*** Opening Materials provided ***
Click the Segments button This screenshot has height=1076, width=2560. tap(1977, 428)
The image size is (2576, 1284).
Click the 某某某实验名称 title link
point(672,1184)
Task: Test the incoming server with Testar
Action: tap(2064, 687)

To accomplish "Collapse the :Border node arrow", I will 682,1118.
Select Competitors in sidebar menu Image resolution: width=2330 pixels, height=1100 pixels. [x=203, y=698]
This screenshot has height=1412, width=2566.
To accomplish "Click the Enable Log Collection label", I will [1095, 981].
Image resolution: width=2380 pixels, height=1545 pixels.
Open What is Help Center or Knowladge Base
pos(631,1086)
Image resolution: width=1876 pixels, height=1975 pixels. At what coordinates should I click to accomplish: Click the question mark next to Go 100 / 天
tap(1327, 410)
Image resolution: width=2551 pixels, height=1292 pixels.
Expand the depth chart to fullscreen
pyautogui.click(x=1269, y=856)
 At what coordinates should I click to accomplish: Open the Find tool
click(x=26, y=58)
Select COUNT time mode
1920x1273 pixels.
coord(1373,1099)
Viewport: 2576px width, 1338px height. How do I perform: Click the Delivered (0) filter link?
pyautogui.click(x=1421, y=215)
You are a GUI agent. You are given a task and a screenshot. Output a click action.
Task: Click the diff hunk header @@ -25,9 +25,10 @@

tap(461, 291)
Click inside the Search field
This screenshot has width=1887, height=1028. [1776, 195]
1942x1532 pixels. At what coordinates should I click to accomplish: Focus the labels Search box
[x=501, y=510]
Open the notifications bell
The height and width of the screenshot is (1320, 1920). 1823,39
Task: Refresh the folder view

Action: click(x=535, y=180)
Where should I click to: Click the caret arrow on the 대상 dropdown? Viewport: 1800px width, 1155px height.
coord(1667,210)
*** Closing Materials provided ***
### [Exercise objective]
Given the entries above, say how many lines include the word "will", and write nothing besides the number.

### [Answer to the problem]
2